● **Exercise instructions**: Copy out everything from the line containing "This screenshot has width=324, height=214." down to the last of the entries below, word for word and leaving out the pictures.

● **Task data**:
+ + +

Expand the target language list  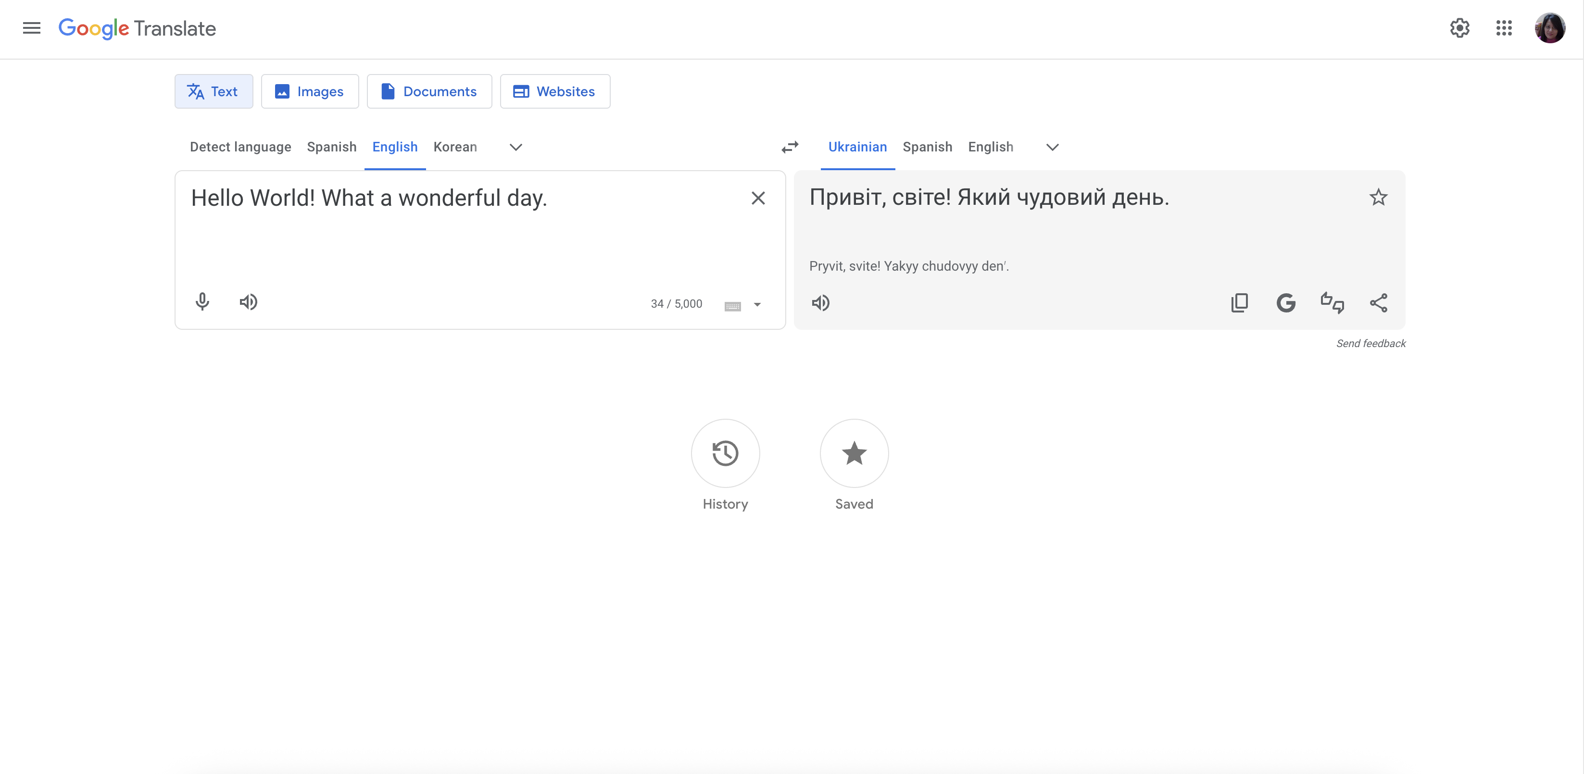pyautogui.click(x=1051, y=147)
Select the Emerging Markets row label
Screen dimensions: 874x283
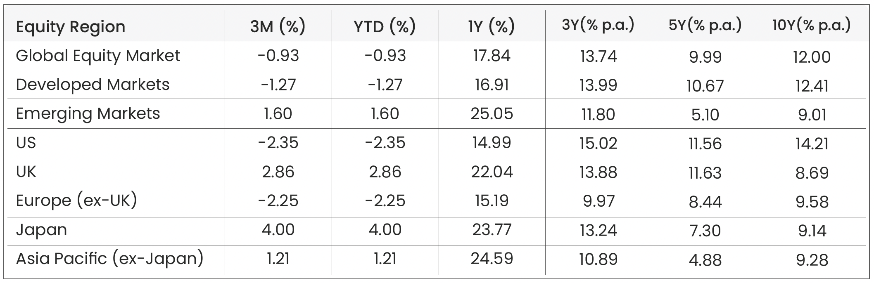(x=88, y=113)
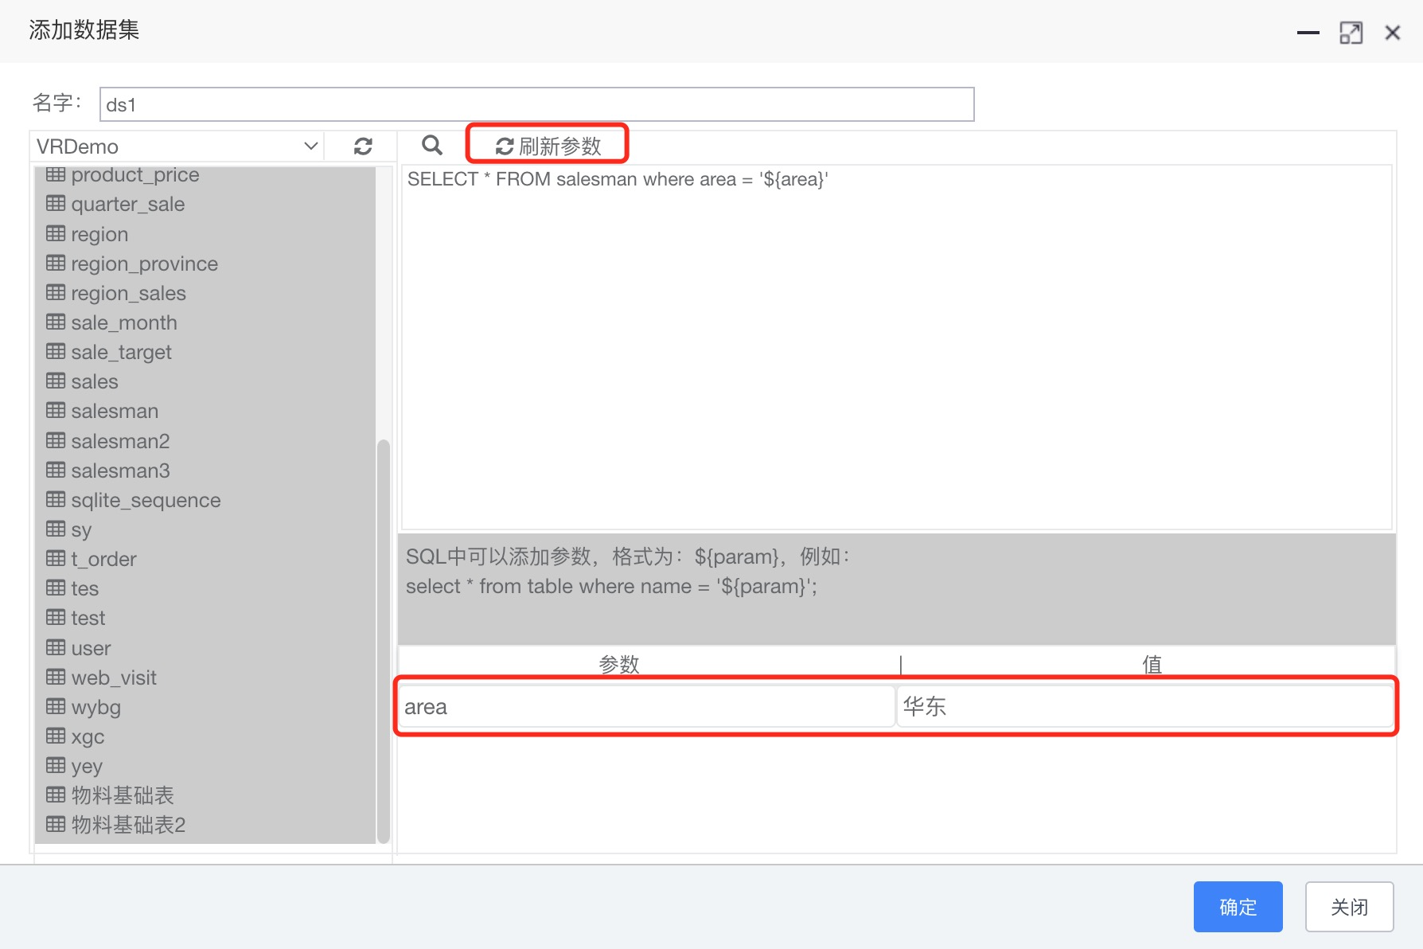1423x949 pixels.
Task: Click the magnifier search icon
Action: [x=431, y=145]
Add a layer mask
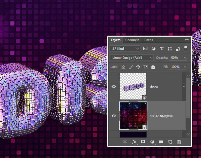 143,142
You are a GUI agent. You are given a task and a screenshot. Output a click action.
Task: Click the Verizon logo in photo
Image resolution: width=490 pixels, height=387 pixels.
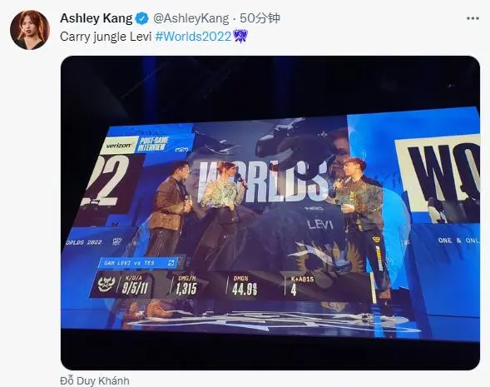point(119,146)
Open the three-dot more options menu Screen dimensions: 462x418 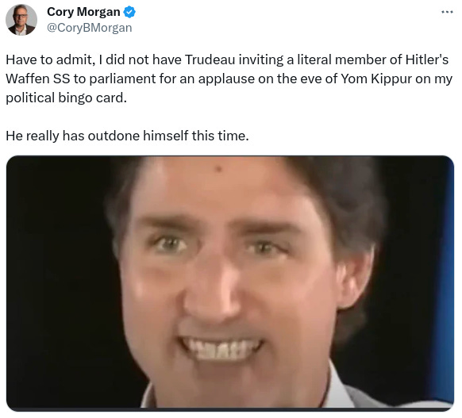(447, 12)
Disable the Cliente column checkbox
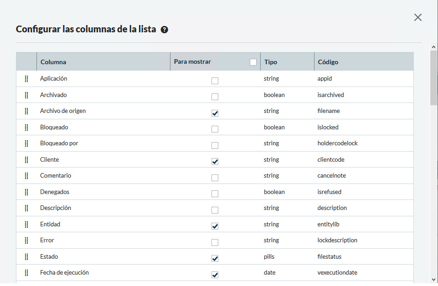 point(215,162)
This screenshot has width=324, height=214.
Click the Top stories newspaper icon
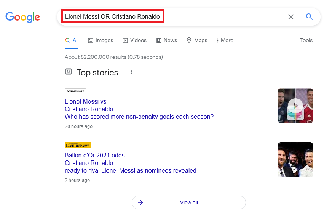point(69,71)
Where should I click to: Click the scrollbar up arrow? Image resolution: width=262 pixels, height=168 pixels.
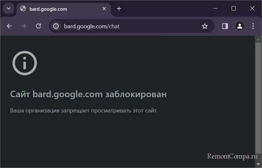258,39
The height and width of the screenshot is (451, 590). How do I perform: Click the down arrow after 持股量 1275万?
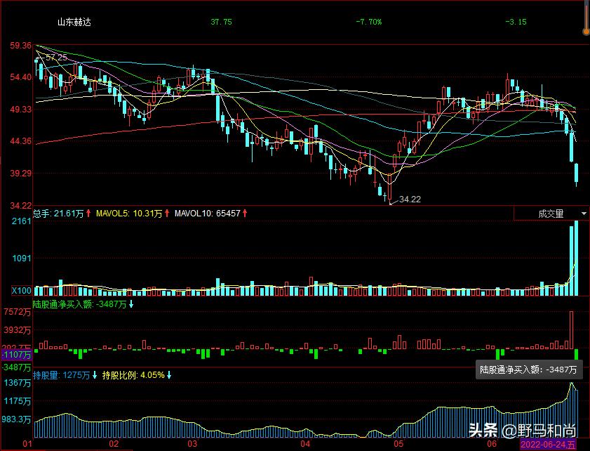tap(95, 374)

+ + +

● **Exercise result**:
This screenshot has width=324, height=214.
Click the Top stories newspaper icon
point(69,71)
Where should I click to: Click the scrollbar up arrow? Image resolution: width=262 pixels, height=168 pixels.
258,39
The height and width of the screenshot is (451, 590). How do I perform: Click the down arrow after 持股量 1275万?
tap(95, 374)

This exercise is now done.